- THE TASK: Only lines containing the word "switch" are needed; pull them out of the material.

- SUPPLIED DATA:

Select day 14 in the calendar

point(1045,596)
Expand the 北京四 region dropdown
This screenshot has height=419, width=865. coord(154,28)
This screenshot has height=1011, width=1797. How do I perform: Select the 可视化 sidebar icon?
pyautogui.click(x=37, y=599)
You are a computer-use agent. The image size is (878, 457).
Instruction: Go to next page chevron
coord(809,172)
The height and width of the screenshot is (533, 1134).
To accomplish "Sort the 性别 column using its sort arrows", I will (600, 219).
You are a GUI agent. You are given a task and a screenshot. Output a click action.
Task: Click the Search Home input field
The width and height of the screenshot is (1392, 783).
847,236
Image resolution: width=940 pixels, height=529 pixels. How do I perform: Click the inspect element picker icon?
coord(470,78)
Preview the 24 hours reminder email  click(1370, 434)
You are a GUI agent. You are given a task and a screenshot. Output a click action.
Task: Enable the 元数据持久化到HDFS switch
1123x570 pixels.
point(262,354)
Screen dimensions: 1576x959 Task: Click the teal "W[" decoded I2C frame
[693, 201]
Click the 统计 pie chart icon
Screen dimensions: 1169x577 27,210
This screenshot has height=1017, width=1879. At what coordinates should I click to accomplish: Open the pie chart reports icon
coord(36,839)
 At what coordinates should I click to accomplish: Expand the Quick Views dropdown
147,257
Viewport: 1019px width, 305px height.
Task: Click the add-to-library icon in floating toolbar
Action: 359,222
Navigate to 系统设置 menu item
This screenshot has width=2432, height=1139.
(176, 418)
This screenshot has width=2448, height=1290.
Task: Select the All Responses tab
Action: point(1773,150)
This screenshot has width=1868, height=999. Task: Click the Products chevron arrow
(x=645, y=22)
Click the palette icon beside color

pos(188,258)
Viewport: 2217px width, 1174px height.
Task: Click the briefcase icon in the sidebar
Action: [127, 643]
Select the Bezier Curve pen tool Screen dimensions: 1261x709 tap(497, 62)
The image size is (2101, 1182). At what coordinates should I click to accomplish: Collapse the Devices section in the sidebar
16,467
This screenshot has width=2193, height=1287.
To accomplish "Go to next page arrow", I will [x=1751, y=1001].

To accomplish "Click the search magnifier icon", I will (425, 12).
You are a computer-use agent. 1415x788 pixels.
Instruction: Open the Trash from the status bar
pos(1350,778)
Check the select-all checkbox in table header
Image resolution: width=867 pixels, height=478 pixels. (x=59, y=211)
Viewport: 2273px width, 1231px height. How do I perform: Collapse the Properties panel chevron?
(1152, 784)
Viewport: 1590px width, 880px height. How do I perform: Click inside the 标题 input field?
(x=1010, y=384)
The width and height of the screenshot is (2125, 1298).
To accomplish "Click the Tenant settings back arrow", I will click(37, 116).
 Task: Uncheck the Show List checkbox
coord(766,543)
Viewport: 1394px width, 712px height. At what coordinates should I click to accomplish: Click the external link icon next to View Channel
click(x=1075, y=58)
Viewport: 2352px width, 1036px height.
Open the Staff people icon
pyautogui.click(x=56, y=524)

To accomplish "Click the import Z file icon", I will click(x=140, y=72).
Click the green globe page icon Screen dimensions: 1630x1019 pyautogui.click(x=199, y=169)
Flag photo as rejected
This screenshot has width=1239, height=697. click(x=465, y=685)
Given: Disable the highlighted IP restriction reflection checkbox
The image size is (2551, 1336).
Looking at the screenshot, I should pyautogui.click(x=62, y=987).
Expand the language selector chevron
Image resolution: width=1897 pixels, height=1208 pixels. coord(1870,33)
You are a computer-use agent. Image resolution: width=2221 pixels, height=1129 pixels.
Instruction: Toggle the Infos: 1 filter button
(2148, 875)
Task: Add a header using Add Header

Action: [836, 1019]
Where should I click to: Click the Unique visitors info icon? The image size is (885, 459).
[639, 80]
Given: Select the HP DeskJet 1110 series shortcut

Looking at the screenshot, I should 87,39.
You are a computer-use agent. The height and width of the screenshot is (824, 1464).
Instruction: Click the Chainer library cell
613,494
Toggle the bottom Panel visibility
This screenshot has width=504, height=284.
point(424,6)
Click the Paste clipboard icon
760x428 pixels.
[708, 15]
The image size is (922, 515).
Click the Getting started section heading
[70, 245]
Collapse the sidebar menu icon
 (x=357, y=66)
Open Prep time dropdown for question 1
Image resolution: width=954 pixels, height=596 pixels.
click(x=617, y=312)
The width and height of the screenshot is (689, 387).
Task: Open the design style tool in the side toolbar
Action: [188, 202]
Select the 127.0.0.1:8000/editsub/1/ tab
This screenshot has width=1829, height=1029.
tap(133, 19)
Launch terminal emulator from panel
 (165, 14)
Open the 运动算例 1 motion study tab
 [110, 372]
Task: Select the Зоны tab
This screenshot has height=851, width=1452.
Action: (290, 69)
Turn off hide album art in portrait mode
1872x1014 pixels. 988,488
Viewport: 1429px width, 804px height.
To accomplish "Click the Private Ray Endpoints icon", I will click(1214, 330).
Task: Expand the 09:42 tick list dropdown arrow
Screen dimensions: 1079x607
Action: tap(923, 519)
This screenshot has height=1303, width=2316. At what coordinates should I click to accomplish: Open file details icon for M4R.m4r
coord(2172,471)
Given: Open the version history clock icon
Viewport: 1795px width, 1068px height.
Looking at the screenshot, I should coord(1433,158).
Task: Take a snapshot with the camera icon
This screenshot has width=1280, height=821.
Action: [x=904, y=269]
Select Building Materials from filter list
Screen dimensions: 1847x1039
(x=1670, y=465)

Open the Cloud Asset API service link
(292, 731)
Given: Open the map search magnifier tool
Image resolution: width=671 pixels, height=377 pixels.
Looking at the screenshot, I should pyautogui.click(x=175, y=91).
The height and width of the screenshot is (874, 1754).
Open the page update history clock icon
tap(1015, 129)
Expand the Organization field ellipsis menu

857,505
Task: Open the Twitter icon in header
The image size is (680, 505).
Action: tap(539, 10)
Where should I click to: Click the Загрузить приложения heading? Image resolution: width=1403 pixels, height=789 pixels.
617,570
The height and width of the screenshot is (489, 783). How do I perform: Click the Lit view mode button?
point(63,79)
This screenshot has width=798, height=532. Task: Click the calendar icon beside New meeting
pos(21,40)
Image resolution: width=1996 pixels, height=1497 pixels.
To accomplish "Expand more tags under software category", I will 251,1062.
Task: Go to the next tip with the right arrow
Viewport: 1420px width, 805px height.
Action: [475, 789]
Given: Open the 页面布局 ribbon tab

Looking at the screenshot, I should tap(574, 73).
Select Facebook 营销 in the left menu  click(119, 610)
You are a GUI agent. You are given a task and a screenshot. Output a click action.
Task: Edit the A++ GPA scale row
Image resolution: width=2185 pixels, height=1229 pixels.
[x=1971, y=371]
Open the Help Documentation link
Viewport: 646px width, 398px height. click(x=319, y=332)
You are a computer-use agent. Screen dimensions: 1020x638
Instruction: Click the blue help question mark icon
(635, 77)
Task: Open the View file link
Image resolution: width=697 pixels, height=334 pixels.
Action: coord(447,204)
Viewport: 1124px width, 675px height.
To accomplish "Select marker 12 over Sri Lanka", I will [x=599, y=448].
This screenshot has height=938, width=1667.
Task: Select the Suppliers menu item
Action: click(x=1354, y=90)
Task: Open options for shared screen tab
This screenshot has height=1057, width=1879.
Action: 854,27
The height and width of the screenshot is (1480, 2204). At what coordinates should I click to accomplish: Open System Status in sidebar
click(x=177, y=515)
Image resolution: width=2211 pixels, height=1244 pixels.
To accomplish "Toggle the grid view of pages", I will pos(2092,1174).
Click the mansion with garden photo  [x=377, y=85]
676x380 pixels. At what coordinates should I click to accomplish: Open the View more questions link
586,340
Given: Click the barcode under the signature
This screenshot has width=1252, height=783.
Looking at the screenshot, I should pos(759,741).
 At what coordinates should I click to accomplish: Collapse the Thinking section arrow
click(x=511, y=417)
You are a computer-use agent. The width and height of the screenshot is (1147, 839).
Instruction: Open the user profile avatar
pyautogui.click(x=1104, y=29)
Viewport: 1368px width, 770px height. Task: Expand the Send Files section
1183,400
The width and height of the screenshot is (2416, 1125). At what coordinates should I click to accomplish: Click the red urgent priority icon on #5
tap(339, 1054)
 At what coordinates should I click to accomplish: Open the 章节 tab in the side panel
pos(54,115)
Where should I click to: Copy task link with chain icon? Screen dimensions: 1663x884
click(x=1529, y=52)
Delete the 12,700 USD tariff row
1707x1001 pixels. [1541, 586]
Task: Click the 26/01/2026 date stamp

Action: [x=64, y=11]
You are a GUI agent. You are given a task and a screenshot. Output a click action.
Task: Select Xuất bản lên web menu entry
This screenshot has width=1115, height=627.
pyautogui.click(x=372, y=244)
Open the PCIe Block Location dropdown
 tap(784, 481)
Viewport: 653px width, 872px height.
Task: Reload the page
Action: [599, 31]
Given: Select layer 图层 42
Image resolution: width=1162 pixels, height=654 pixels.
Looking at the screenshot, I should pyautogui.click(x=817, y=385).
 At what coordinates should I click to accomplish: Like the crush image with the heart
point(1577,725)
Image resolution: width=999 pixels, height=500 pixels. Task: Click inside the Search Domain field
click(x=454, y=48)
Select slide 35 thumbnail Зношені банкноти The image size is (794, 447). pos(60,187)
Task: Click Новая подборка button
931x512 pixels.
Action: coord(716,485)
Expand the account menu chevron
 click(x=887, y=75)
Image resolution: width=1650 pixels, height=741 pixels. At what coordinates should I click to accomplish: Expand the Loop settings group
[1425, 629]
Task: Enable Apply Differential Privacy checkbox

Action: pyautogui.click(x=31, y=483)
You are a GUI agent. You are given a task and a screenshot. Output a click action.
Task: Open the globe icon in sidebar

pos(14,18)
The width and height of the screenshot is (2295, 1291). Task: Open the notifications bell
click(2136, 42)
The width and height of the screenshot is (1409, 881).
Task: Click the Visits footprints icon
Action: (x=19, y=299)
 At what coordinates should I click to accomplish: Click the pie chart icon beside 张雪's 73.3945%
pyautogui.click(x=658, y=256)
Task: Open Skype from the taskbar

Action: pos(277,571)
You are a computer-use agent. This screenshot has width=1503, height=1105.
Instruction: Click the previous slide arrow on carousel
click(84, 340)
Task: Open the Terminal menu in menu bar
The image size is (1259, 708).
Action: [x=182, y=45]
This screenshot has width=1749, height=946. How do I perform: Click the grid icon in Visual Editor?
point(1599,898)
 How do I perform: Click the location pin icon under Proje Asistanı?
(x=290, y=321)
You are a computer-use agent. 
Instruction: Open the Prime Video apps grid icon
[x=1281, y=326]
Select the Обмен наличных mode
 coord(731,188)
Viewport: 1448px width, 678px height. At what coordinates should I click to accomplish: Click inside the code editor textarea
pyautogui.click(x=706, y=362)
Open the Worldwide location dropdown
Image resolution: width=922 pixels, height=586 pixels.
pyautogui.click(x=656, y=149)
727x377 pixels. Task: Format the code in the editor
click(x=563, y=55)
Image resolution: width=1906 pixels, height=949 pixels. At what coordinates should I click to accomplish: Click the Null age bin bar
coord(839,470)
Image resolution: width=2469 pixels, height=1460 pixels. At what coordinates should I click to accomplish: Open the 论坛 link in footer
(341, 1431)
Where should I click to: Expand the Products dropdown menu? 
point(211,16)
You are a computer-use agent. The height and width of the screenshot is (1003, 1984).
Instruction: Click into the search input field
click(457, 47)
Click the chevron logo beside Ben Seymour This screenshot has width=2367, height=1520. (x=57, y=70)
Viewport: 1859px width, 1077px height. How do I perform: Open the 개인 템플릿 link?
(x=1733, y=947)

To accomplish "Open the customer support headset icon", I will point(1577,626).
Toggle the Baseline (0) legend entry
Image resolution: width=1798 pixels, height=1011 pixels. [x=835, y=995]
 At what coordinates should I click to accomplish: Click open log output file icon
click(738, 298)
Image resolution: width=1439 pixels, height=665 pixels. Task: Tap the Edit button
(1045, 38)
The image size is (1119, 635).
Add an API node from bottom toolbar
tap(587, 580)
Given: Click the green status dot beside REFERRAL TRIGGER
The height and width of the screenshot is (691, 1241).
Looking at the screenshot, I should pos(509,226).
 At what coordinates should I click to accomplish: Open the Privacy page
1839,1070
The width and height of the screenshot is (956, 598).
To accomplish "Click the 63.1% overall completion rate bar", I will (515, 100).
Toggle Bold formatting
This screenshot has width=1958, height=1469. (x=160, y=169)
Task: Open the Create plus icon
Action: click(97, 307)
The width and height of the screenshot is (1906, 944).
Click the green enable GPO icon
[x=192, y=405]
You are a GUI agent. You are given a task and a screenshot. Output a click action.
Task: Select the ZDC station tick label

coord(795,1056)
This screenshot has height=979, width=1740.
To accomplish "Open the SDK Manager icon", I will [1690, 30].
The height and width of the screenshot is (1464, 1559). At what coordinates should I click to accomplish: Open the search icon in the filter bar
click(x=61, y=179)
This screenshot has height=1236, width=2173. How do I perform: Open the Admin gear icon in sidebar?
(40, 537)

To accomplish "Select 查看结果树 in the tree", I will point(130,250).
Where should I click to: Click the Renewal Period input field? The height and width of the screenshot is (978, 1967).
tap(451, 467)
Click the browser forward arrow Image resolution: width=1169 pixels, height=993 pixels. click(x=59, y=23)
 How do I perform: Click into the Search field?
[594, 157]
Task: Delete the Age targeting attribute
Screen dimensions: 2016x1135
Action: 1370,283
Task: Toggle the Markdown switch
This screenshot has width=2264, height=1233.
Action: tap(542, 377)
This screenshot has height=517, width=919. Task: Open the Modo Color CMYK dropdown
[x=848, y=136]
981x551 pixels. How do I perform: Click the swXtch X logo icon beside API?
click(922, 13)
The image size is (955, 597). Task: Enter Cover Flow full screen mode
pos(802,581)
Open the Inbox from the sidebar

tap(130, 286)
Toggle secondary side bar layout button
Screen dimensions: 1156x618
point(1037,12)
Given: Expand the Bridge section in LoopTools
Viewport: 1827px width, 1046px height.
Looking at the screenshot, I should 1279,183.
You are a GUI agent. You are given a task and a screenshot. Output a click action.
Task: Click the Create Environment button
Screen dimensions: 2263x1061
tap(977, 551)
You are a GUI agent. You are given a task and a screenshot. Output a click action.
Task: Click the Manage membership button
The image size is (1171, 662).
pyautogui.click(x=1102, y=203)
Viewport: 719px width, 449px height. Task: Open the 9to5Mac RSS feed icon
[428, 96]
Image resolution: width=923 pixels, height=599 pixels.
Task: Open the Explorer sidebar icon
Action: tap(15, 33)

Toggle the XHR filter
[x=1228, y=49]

- SOLUTION FOR THIS EXERCISE:
Task: Enable the 元数据持久化到HDFS switch
Task: Toggle the Markdown switch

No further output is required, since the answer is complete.